Peter’s administrative and other reforms represent Russia’s first attempt at modernization designed to catch up with the advanced countries of Western Europe. They display certain characteristics, many of which can be traced in later periods of major reforms. The Petrine Transformation thus set certain patterns which would have a lasting effect on much of Russia’s subsequent development in modern history. Some of the more important of these are the following.

 
Revolution from above 

Peter was the first Russian ruler who inaugurated the pattern of a revolution from above as the chief response of the backward Russia to the challenge of the West. This pattern would be maintained down to the end of the Tsarist regime in 1917 and beyond. Alexander II, another renowned tsar-reformer, would epitomize the government’s approach to reform in a famous remark made in his address to the nobility in 1856. In his speech, which for the first time made clear his intention to emancipate the serfs,  Alexander said it would be preferable to abolish serfdom ‘from above’ than to wait for upheaval from below.  

Ironically, many Russian progressives from the oppositionist and revolutionary movement agreed with the tsarist government on this point.
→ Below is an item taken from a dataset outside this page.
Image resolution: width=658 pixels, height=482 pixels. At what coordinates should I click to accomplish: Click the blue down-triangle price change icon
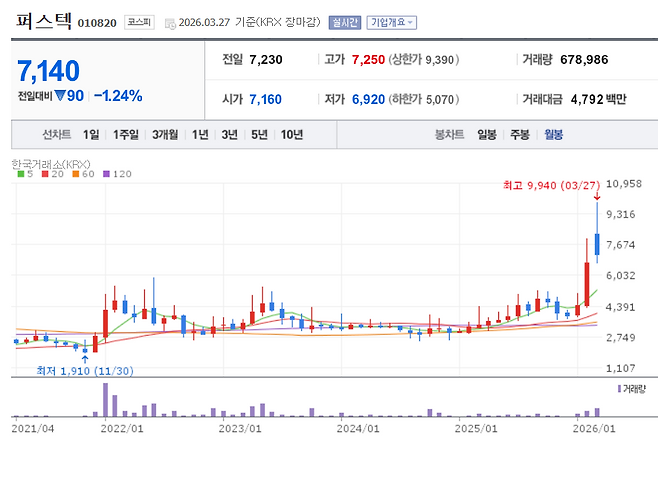(x=59, y=96)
The manifest success of the Petrine Reform instilled within the Russian progressive camp a deep conviction that any fundamental change in their country could only be initiated from the top and carried through by the forcible action of the State. For many this attitude - and the disregard for human sacrifice that it entailed - became an article of faith. This was true, for instance, of the Narodniks - Russian  peasant socialists of the nineteenth century -  many of whom idolized Peter and his actions and saw in him an ideal patriot. The worship of Peter thus turned into the recognition of the beneficial nature of unrestrained violence.
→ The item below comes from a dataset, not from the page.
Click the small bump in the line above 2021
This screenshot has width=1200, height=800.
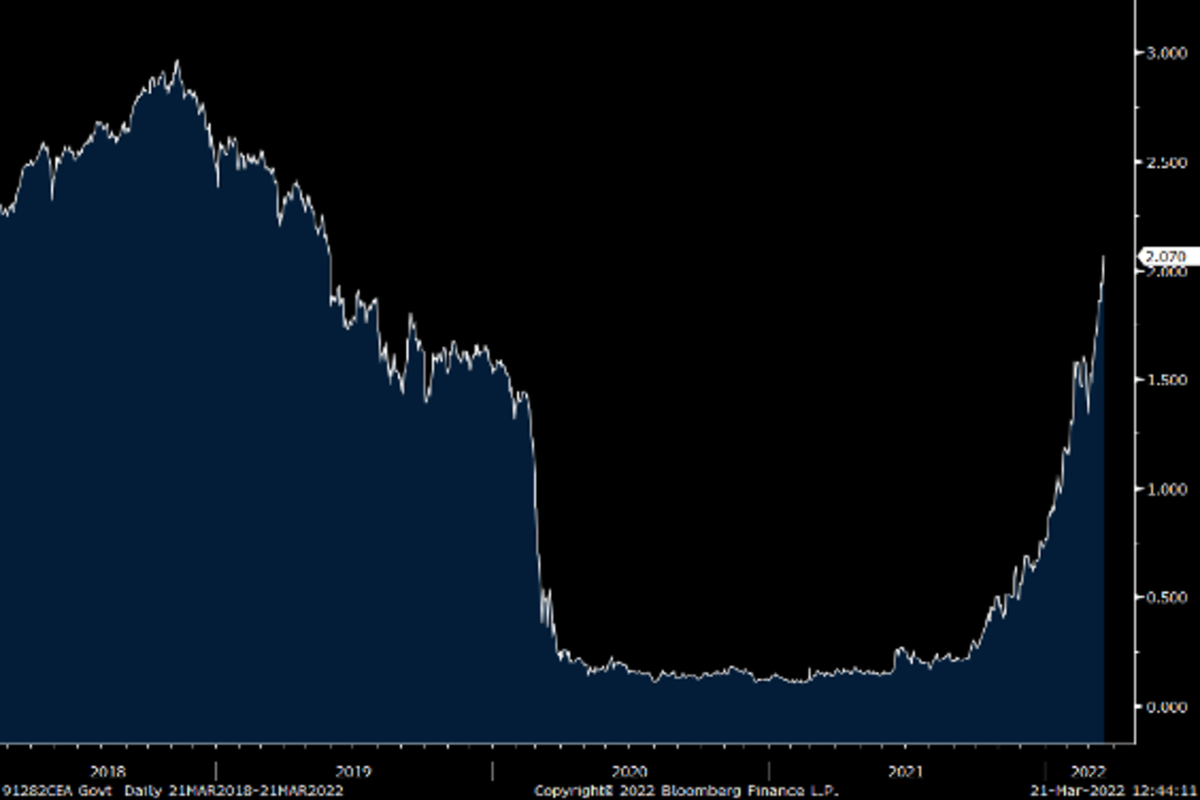point(900,651)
Even Vladimir Lenin, the Marxist "gravedigger" of Russia’s old regime, sought to imitate the brutal methods of Peter’s modernization. In 1918, at the head of the fledgling Soviet state and still hoping for a world proletarian revolution, he wrote: ‘While the revolution in Germany is still slow to break out, our task is to learn state capitalism from the Germans, to do our best to emulate it, not to refrain from dictatorial methods in order to accelerate this emulation even more than Peter accelerated the emulation of Westernism by the barbaric Rus, not to shun barbaric means to fight barbarism’. (Here Lenin alludes to the famous dictum of Karl Marx that: 'Peter the Great  smashed Russian barbarism by barbarism’.)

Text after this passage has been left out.